▶ _GIVEN TEXT_

* * * * * * *

The madarsa has long been the maligned eye of sectarian storms.
Saraimir’s Madarsa-e-Tul Islah is no exception. It’s an institution
dating back more than a hundred years, set in a sprawling expanse of
groves and flower-beds. Ashfaq Ahmed, the 76-year-old rector, sits
solitary in the shade of an open, high-domed gazebo. He wears the
calm of a wizened man, but the tumult rippling around hasn’t left him
untouched.
“I have spent all my life here, as a student, then as a teacher,” he
says. “Hundreds of thousands of us have lived here for ages and ages.
We’ve fought wars for freedom, we’ve struggled for independence,
we’re stakeholders in the destiny of the country, and suddenly we are
being told we are traitors. On what ground? By who, with what
legitimacy? Whose country is this now? Not ours?”
He isn’t arguing the boys from Azamgarh are all above guilt, but he
isn’t allowing anyone else to pass judgement on them either. “We’ve
been allowed to believe we have a Constitution and laws. How can the
police, and even you the media, call people guilty without affording
them trial, everybody is innocent until otherwise proved, isn’t it?
What you are doing is tearing this earth apart, it’s my earth too,
don’t forget, I daily labour to spring those flowers you see.”

* * * * * * *

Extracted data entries
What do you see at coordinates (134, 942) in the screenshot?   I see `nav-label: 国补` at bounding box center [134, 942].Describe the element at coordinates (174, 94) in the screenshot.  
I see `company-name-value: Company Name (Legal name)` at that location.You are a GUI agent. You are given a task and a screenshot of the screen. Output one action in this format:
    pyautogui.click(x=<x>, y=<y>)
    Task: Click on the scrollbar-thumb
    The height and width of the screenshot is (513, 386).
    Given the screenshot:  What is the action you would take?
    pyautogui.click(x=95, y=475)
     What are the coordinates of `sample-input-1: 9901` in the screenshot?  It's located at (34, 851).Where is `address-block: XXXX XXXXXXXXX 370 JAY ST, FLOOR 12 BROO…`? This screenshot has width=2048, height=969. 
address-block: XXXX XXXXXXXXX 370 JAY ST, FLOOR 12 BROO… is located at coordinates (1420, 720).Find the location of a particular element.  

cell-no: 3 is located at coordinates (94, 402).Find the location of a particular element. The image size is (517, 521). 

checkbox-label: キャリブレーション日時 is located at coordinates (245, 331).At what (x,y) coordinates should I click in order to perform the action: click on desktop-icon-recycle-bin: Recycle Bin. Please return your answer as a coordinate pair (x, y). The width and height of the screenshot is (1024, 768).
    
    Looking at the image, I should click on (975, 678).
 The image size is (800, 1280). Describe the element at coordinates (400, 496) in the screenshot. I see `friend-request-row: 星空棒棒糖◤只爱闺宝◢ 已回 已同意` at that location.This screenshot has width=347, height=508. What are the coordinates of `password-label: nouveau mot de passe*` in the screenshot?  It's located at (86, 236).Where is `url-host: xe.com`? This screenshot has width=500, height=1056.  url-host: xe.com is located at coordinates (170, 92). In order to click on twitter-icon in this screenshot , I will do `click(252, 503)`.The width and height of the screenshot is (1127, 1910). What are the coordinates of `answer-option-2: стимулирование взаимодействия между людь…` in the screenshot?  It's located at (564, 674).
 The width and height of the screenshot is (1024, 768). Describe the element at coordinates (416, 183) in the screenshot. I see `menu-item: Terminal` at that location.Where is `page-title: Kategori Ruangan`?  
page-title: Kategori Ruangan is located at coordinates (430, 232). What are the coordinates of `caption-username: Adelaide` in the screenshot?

* * * * * * *

▶ _APPLY WHAT YOU READ_
A. Change the passage about the Saraimir madarsa by rewriting the part that starts at "Saraimir’s Madarsa-e-Tul Islah" and ends after "ages and ages.", putting "pavilion" in place of "gazebo".
B. Please go on with the passage about the Saraimir madarsa from the point where it stops.

▶ _ANSWERS TO THE EXERCISES_
A.
Saraimir’s Madarsa-e-Tul Islah is no exception. It’s an institution
dating back more than a hundred years, set in a sprawling expanse of
groves and flower-beds. Ashfaq Ahmed, the 76-year-old rector, sits
solitary in the shade of an open, high-domed pavilion. He wears the
calm of a wizened man, but the tumult rippling around hasn’t left him
untouched.
“I have spent all my life here, as a student, then as a teacher,” he
says. “Hundreds of thousands of us have lived here for ages and ages.

B.
Not very far from this madarsa is a village called Lamhi, home to
Munshi Prem Chand, who wrote a once-celebrated story called The
Temple and the Mosque in which maulana and mahant together dictate
the end to communal disruption and repair broken fences.
Prem Chand’s craft, we are reliably told, represented reality. Today,
you might want to dismiss that as figment of his fantasy. Rest in
peace, Prem Chand, there’s a war rumbling over your memory, mahant
and maulana are back at the broken fence, this time dealing blows.
o o o
(iv)
The Telegraph
September 27, 2008
PAY RS 1.5 LAKH OR BE BRANDED A TERRORIST, POLICE TOLD HIM
- Portrait of a victim
by Imran Ahmed Siddiqui
Milan Molla recounts the chain of events since a freak blast on
August 3 killed four of his family members. Picture by Amit Datta
When some police officers asked Milan Molla to choose between the tag
of “terrorist” and a Rs 1.5-lakh bribe, the slum-dweller knew he had
to pay or perish.
“They raided our house on August 6 and took me to an SSPD (Special
Staff of Port Division) outpost. They threatened to book me for the
blast that killed four of my family members three days earlier unless
I gave in to their demand,” he told Metro on Friday.
Milan had lost his younger brother Deedar, cousins Ramzan and Shaqib,
and granduncle Hasan in the freak blast in Cossipore on August 3.
Deedar and Ramzan were trying to break open a discarded shell they
had brought home from the banks of the Hooghly when the blast
occurred. Commissioner of police Gautam Mohan Chakrabarti and other
senior officials had ruled out a terrorist link in the incident that
very night.
But a group of policemen from the wing that tracks criminal activity
in the port area then laid a terror trap for the illiterate Milan.
With her son in lock-up and nobody around to help, mother Anwara Bibi
borrowed Rs 35,000 and paid the first instalment to an officer.
“What else could I have done? We were still in mourning when they
were back at our door to pick up my son,” Anwara, 50, said.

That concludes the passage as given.